This is XSEED’s most recent release, and probably one of the last great DS games. It’s a sequel to Tail Concerto, a 3-D platformer on the PSOne that I just adored. Tail Concerto came out in 1999, and it was such a rare game that I think it was one of my first online purchases when I was in college. In Tail Concerto, you play as Waffle, a dog person who lives in a world of cat and dog people. Waffle is a policeman who must stop the likable Black Cats Gang from stealing crystals that can awaken a giant beast. Waffle drives around a mech and mostly shoots bubbles to catch little kittens. Most would say it’s similar to Mega Man Legends, but to me, Tail Concerto reminded me of Mappy and Klonoa for some strange reason. The 3-D areas and great anime cutscenes really brought Tail Concerto’s world and characters to life. And you know who published the original game in the US? Atlus. So if it weren’t for them, XSEED might not have published Solatorobo at all.

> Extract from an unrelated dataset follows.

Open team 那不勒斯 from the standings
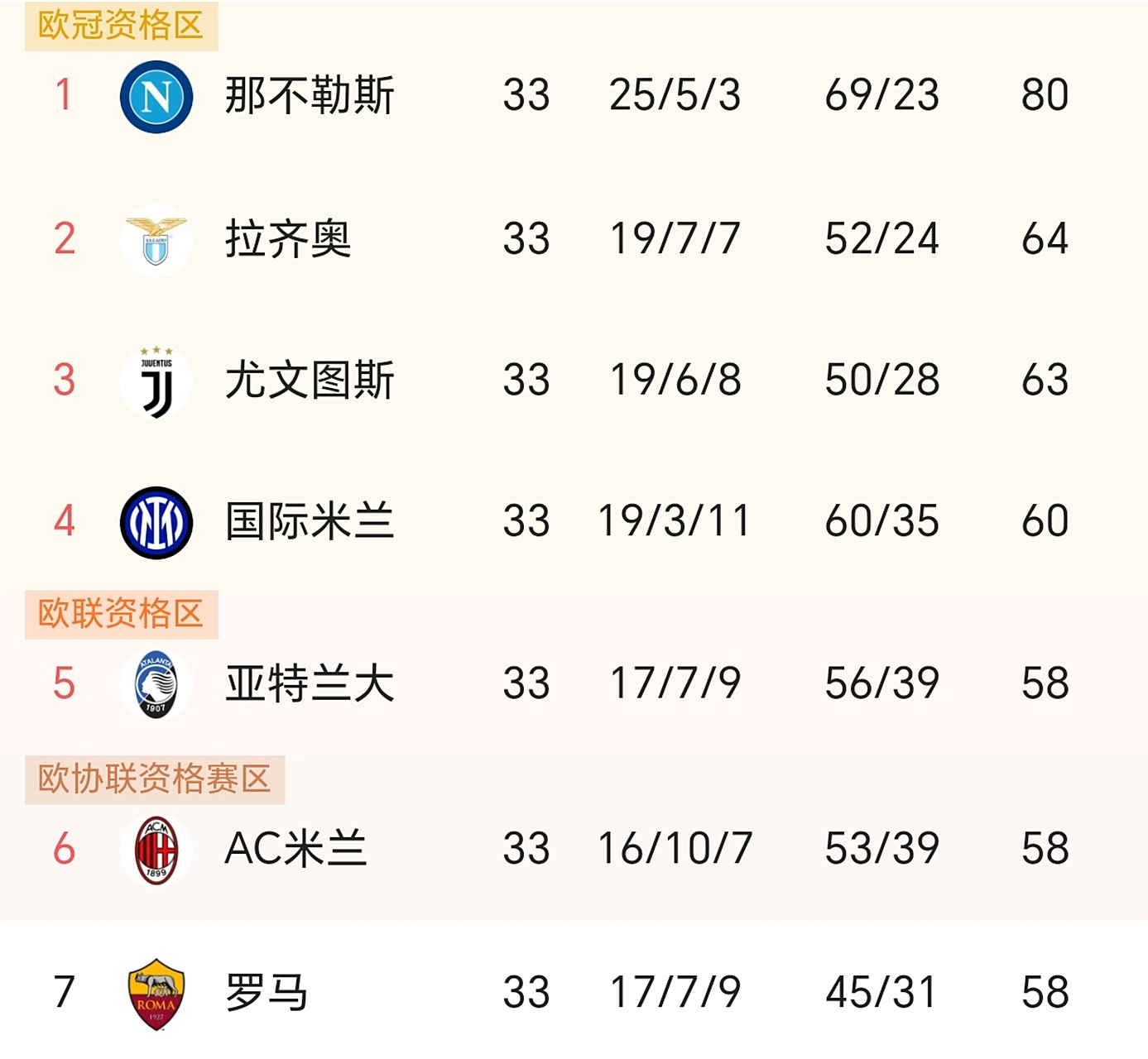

I’ve been waiting almost 15 years for a Tail Concerto sequel, and now we have one. It’s now on the DS, and you play as Red, a dog who drives around a mech looking for odd jobs, and saving the world in the process. Even though the action is more about picking things up and throwing them, you can still tell this is a sequel to Tail Concerto. And characters from the first game show up every now and then, too. New characters are also fun. I like the fact that on XSEED’s Web site, they show what breed of cat or dog each character is based on, even though they don’t look anything like that breed. One of the characters is based on the Russian Blue cat, which is cool because I had a Russian Blue as a kid named Chekov and I taught him how to play fetch, open doors, and use the toilet instead of a litter box (really). I wonder if the character in the game will be as cool as my old cat was.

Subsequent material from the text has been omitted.